Passage for review Start Marker
Use the Vast.ai CLI to find instances that meet the requirements:
vastai search offers "gpu_ram >= 24 num_gpus = 1 disk_space >= 100 verified=true" --order "dph_base"
This searches for:
  • Single GPU with at least 24GB VRAM
  • 100GB disk space
  • Verified hosts only
  • Sorted by cost (lowest first)

Step 2: Deploy the vLLM Server

Once you’ve selected an instance ID from the search results, create it with the correct configuration:
vastai create instance <INSTANCE_ID> \
    --image vllm/vllm-openai:v0.10.0 \
    --env '-p 8000:8000 --ipc=host' \
    --disk 100 \
    --args --model rl-research/DR-Tulu-8B --dtype auto --max-model-len 16384 --port 8000
Use vllm/vllm-openai:v0.10.0. The latest tag (v0.12.0) has a Triton compilation bug that crashes after model load. Older versions don’t support the Qwen3 architecture.
Passage for review End Marker
Dataset excerpts Start Marker
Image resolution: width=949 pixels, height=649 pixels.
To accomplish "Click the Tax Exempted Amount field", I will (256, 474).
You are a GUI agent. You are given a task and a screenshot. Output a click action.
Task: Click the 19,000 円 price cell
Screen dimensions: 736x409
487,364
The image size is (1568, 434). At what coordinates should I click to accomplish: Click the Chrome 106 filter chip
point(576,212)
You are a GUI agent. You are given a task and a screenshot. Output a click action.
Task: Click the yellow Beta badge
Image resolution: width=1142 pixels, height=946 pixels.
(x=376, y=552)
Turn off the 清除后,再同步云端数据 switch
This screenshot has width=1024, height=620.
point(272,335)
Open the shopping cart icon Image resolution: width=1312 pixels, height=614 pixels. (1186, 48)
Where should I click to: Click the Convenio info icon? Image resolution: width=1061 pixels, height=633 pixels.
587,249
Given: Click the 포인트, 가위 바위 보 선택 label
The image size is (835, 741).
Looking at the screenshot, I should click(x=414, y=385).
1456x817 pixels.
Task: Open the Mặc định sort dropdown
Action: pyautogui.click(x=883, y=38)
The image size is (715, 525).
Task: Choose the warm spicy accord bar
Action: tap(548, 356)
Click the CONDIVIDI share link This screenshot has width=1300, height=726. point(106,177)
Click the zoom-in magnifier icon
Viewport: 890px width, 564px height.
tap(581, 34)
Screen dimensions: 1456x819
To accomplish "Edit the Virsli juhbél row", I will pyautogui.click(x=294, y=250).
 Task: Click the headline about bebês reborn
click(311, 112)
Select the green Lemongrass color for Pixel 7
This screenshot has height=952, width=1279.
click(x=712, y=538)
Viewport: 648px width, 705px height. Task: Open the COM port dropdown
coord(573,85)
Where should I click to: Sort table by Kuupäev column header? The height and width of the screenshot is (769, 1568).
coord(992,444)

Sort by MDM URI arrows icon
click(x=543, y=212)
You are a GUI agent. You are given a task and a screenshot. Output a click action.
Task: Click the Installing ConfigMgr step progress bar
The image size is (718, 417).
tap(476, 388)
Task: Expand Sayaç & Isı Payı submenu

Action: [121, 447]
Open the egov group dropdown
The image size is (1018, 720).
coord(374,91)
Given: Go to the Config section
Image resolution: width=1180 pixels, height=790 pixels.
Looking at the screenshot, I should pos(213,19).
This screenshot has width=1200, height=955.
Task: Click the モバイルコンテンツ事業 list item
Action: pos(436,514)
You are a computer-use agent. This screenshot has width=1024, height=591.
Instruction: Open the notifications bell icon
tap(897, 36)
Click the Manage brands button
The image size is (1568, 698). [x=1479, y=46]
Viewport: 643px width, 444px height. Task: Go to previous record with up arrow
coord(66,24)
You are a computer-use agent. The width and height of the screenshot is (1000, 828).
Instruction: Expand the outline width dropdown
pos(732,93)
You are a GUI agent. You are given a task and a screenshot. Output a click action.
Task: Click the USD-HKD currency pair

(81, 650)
Dataset excerpts End Marker
_Actions to take:_
1. In the Vast.ai setup guide, copy the words from "Use the Vast.ai" to "cost (lowest first)".
2. According to the Vast.ai setup guide, what is wrong with the v0.12.0 tag of the vLLM image?
3. Write what comes next in the Vast.ai setup guide, starting after its last sentence.

_Answers for the tasks:_
1.
Use the Vast.ai CLI to find instances that meet the requirements:
vastai search offers "gpu_ram >= 24 num_gpus = 1 disk_space >= 100 verified=true" --order "dph_base"
This searches for:
  • Single GPU with at least 24GB VRAM
  • 100GB disk space
  • Verified hosts only
  • Sorted by cost (lowest first)

2. It has a Triton compilation bug that crashes after model load.

3.
Setting Up the MCP Backend

The MCP backend provides the tools DR-Tulu needs to search the web and read page content. This deployment runs the MCP backend on your local machine while vLLM runs on Vast.ai. The dr-agent library coordinates between them.
# Clone the repository
git clone https://github.com/rlresearch/dr-tulu.git
cd dr-tulu/agent

# Install uv if needed
curl -LsSf https://astral.sh/uv/install.sh | sh

# Install dependencies (uv sync handles venv creation automatically)
uv sync

# Configure API keys
export SERPER_API_KEY=your_serper_key
export JINA_API_KEY=your_jina_key

# Start the MCP backend
uv run python -m dr_agent.mcp_backend.main --port 8001
Update the workflow configuration to point to your Vast.ai instance:
# workflows/auto_search_sft.yaml
search_agent_base_url: "http://<VAST_IP>:<PORT>/v1"
search_agent_model_name: "rl-research/DR-Tulu-8B"
search_agent_tokenizer_name: "Qwen/Qwen3-8B"
search_agent_api_key: "dummy-key"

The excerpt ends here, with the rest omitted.